The Joy Challenge: Friday 4th April 2014

"For I have learned in whatever situation I am in to be content. I know how to be brought low, and I know how to abound. In any and every circumstance, I have learned the secret of facing plenty and hunger, abundance and need. I can do all things through him who strengthens me." Philippians 4:11-13. Often, and especially today, these words seem so far beyond my reach. I am struggling with health and all I feel like doing is wallowing in a bath of self pity, ignoring everyone else, and justifying myself in being grumpy. None of that is ok. None of that is Godly. None of it is in light of all Jesus is and has done. But that is just words. Nice theory to try and convince myself out of the problem (and really only succeeding in making me feel bad), and although talking to your soul is sometimes the only solution - see Psalm 42 - how do you really learn to do what Paul did?

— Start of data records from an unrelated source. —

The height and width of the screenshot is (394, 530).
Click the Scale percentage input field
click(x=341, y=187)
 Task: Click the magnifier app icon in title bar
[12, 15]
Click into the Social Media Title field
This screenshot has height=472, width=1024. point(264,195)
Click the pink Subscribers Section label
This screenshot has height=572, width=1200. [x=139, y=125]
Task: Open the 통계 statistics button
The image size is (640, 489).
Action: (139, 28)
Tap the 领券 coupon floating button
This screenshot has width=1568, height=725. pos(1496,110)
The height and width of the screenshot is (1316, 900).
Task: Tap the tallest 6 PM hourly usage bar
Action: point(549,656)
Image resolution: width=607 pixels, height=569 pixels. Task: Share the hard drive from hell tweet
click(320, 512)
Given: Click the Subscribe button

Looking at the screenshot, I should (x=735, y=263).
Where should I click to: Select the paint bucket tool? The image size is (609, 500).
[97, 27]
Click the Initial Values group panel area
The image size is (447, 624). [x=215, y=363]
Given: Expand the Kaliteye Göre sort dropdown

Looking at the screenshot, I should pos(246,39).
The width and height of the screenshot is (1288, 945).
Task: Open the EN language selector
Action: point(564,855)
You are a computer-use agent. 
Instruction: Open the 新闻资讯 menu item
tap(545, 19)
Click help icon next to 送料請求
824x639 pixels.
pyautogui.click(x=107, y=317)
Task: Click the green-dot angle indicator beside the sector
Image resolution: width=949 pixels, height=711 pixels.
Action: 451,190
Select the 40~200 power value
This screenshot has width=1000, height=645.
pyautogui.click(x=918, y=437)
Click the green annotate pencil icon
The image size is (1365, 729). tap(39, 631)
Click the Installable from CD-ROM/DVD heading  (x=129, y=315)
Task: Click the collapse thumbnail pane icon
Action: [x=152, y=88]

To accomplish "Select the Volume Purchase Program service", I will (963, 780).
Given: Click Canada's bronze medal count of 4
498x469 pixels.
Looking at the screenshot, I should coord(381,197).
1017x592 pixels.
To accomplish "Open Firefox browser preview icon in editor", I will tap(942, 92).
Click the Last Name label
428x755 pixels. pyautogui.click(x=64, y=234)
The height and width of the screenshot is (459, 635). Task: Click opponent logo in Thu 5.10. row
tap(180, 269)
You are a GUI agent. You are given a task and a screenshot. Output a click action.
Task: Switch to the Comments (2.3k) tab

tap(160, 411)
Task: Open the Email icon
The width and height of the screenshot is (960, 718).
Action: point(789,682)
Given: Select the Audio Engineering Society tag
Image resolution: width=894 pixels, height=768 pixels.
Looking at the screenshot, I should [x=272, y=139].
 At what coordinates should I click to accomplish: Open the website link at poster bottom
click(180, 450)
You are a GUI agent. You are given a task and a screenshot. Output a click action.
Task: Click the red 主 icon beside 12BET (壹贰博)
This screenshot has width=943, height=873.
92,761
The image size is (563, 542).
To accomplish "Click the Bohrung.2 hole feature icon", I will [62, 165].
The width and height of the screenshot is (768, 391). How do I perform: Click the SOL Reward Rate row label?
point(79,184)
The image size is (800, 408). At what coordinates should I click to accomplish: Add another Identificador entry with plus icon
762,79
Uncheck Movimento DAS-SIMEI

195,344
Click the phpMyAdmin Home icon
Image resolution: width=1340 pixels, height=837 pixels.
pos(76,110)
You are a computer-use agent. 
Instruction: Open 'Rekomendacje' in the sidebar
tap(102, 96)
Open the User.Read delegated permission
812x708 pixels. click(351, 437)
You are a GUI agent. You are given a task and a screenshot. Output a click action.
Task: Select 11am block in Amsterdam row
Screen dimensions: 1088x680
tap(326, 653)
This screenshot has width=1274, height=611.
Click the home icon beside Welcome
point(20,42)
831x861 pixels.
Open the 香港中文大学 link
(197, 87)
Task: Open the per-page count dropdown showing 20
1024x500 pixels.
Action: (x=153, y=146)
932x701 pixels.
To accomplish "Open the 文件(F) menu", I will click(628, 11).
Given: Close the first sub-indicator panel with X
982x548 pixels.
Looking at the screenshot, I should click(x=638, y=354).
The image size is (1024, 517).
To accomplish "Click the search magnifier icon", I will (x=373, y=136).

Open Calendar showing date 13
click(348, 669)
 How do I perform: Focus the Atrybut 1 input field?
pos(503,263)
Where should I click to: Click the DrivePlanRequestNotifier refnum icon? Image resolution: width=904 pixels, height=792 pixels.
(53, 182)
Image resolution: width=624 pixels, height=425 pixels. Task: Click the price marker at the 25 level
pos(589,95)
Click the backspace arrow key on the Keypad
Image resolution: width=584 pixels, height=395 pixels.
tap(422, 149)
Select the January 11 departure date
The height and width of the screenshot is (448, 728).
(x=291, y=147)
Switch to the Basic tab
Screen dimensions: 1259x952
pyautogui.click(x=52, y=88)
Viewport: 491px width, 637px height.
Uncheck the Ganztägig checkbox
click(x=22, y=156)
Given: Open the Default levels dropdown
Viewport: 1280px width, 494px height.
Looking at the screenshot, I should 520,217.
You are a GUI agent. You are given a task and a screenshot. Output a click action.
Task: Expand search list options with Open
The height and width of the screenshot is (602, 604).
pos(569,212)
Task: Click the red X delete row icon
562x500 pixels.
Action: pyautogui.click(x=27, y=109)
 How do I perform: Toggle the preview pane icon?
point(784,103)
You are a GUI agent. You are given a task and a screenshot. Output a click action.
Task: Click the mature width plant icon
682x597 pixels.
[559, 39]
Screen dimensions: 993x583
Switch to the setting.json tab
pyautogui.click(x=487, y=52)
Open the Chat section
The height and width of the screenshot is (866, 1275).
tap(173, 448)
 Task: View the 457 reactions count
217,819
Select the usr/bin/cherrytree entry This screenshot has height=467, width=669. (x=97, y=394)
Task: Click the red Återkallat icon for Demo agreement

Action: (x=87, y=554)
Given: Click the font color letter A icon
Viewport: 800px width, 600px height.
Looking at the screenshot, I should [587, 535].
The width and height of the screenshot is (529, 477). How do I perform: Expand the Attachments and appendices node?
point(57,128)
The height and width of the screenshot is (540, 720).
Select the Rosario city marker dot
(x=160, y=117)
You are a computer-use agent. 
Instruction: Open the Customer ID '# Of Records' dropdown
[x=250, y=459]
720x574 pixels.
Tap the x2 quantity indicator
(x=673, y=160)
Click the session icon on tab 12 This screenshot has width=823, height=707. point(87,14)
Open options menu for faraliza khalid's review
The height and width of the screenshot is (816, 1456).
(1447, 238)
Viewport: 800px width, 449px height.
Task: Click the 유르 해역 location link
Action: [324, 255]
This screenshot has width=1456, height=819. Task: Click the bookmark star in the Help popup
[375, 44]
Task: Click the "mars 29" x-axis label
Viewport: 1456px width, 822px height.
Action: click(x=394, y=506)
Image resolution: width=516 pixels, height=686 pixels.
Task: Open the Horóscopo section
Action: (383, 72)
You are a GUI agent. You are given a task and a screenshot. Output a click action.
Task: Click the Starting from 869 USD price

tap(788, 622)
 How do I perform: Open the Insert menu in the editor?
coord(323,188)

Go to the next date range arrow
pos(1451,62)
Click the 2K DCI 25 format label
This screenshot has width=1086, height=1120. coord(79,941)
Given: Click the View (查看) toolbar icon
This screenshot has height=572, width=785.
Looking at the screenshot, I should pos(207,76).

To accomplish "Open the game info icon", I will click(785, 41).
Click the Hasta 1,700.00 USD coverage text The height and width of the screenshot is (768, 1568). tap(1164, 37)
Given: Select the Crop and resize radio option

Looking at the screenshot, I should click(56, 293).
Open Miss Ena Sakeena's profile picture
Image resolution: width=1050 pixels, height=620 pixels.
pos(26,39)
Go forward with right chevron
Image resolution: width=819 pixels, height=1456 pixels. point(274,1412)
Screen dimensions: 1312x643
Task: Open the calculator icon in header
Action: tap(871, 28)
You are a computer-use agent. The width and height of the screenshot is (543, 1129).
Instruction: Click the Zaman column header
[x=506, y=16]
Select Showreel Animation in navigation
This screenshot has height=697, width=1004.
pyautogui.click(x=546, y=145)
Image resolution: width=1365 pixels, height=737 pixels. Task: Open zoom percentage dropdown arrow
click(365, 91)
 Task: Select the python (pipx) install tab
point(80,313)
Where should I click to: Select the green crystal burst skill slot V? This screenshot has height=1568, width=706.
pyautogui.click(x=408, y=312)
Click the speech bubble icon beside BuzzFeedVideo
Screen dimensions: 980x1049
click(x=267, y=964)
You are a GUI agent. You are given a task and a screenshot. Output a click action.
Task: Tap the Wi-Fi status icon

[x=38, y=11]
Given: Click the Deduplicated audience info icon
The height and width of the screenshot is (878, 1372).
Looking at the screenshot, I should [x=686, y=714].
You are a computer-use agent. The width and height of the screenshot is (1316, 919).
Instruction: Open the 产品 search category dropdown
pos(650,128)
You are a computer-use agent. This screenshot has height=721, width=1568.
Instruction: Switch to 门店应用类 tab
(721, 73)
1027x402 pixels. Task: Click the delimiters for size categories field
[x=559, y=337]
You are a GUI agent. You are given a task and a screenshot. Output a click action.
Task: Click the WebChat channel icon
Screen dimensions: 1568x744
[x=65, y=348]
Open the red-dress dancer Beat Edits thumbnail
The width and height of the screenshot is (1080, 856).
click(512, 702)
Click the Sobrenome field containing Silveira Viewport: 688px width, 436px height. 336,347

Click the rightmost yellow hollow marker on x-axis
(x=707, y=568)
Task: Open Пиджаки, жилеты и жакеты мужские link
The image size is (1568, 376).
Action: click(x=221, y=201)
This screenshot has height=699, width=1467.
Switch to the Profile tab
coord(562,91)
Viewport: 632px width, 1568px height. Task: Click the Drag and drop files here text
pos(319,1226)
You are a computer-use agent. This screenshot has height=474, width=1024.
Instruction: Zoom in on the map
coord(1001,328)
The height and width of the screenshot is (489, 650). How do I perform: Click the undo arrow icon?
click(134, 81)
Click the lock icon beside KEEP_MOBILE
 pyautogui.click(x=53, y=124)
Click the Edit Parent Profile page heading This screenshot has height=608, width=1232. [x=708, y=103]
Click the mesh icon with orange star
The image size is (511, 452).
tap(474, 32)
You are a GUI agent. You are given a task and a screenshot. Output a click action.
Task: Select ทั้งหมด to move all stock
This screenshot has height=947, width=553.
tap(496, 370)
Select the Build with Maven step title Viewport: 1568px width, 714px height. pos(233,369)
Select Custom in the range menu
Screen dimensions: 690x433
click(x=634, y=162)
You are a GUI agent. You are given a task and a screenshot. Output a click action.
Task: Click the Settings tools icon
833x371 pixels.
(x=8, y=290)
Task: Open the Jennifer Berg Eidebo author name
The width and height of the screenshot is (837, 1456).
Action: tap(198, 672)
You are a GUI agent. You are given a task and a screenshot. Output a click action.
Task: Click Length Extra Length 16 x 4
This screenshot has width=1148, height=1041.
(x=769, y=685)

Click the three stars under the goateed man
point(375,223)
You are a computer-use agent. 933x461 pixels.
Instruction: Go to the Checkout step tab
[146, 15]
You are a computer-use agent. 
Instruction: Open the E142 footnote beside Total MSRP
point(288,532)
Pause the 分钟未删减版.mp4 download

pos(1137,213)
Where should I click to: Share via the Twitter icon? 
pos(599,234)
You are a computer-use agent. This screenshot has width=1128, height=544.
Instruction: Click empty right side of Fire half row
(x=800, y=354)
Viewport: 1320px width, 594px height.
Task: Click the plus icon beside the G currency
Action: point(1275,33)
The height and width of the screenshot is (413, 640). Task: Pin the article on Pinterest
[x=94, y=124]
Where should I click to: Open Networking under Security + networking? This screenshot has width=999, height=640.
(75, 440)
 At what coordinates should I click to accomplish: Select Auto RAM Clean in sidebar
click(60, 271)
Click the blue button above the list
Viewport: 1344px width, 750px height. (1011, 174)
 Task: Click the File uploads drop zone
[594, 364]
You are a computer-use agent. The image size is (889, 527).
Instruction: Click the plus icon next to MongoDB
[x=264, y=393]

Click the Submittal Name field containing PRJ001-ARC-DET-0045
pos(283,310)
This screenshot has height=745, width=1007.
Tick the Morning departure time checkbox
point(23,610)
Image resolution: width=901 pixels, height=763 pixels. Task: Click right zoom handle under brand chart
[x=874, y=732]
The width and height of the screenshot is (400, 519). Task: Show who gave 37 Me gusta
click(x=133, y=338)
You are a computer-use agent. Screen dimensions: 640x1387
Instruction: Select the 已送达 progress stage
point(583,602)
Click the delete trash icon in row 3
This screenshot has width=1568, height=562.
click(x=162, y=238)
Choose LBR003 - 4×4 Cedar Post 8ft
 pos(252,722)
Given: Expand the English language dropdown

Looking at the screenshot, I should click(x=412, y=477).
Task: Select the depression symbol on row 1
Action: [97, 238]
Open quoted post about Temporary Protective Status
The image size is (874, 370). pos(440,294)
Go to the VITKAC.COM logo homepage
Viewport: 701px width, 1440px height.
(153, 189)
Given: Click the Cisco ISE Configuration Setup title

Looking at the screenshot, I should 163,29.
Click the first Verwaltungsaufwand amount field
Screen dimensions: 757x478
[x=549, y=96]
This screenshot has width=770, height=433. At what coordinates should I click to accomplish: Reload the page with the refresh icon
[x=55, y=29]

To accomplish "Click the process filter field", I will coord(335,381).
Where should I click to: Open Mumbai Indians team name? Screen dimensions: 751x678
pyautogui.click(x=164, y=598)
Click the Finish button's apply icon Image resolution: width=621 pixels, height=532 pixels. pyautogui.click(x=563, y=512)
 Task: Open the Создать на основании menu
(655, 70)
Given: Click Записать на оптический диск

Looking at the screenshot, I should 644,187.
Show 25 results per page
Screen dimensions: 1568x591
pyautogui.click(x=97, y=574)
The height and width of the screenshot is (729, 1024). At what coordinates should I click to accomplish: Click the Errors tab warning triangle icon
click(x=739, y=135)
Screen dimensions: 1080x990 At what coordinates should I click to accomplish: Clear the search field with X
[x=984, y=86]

How do you go from knowing that you should be content to knowing contentment itself? 

I am not there. But at least I know that. I know the goal although am clueless to the exact route. And yet, Paul does provide a clue: think beyond yourself, above yourself and your situation. Not quite the same as trying to tell yourself to snap out of it but actually transforming your thought pattern. Think of the truth of the gospel, the honour of being a servant and child of God, the justice that will come one day, the purity of our snow-white, blood-sprinkled selves, the loveliness of spring flowers and sunrise and birdsong, the spotlessly commendable character of Christ in all his humility and compassion, grace and truth, the excellence of fellowship, and the awesome praiseworthiness of the Lamb who was slain, stained forever that we might be clean. 

Think about such things, Nic. Stop thinking about yourself. And the God of peace will be with you. And do you know what? He is. A long blog post later has somehow been part of the journey, part of the secret. Thank you to those who read. To brothers and sisters struggling to be content above circumstance. I am glad to have others to practice this great secret with, for I cannot grasp it on my own.